< אֵיכָה 3 >
אֲנִ֤י הַגֶּ֙בֶר֙ רָאָ֣ה עֳנִ֔י בְּשֵׁ֖בֶט עֶבְרָתֽוֹ׃ | 1 |
Aleph. Ik ben de man, die ellende gezien heeft door de roede Zijner verbolgenheid.
אוֹתִ֥י נָהַ֛ג וַיֹּלַ֖ךְ חֹ֥שֶׁךְ וְלֹא־אֽוֹר׃ | 2 |
Aleph. Hij heeft mij geleid en gevoerd in de duisternis, en niet in het licht.
אַ֣ךְ בִּ֥י יָשֻׁ֛ב יַהֲפֹ֥ךְ יָד֖וֹ כָּל־הַיּֽוֹם׃ ס | 3 |
Aleph. Hij heeft Zich immers tegen mij gewend, Hij heeft Zijn hand den gansen dag veranderd.
בִּלָּ֤ה בְשָׂרִי֙ וְעוֹרִ֔י שִׁבַּ֖ר עַצְמוֹתָֽי׃ | 4 |
Beth. Hij heeft mijn vlees en mijn huid oud gemaakt, Hij heeft mijn beenderen gebroken.
בָּנָ֥ה עָלַ֛י וַיַּקַּ֖ף רֹ֥אשׁ וּתְלָאָֽה׃ | 5 |
Beth. Hij heeft tegen mij gebouwd, en Hij heeft mij met galle en moeite omringd.

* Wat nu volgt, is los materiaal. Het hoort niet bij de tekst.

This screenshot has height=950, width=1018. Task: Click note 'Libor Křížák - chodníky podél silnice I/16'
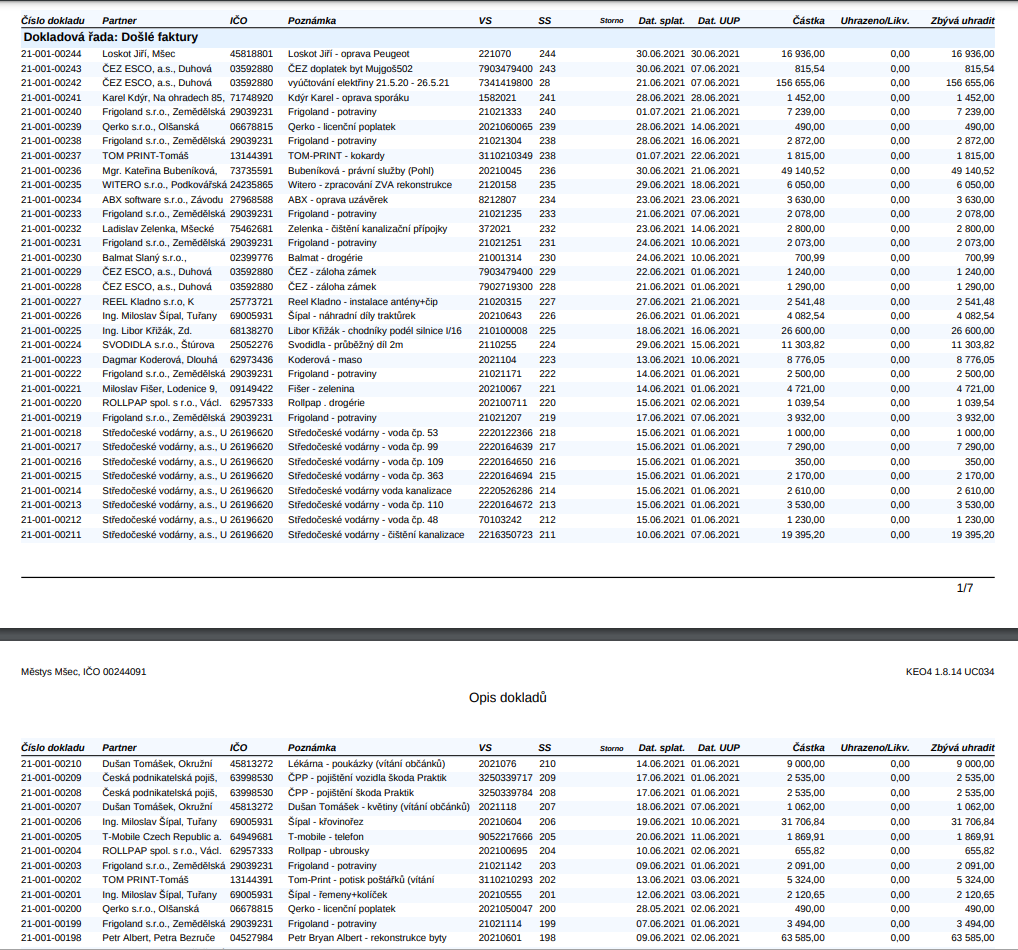pyautogui.click(x=374, y=330)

בְּמַחֲשַׁכִּ֥ים הוֹשִׁיבַ֖נִי כְּמֵתֵ֥י עוֹלָֽם׃ ס | 6 |
Beth. Hij heeft mij gezet in duistere plaatsen, als degenen, die over lang dood zijn.
גָּדַ֧ר בַּעֲדִ֛י וְלֹ֥א אֵצֵ֖א הִכְבִּ֥יד נְחָשְׁתִּֽי׃ | 7 |
Gimel. Hij heeft mij toegemuurd, dat ik er niet uit gaan kan; Hij heeft mijn koperen boeien verzwaard.
גַּ֣ם כִּ֤י אֶזְעַק֙ וַאֲשַׁוֵּ֔עַ שָׂתַ֖ם תְּפִלָּתִֽי׃ | 8 |
Gimel. Ook wanneer ik roep en schreeuw, sluit Hij de oren voor mijn gebed.
גָּדַ֤ר דְּרָכַי֙ בְּגָזִ֔ית נְתִיבֹתַ֖י עִוָּֽה׃ ס | 9 |
Gimel. Hij heeft mij wegen toegemuurd met uitgehouwen stenen, Hij heeft mijn paden verkeerd.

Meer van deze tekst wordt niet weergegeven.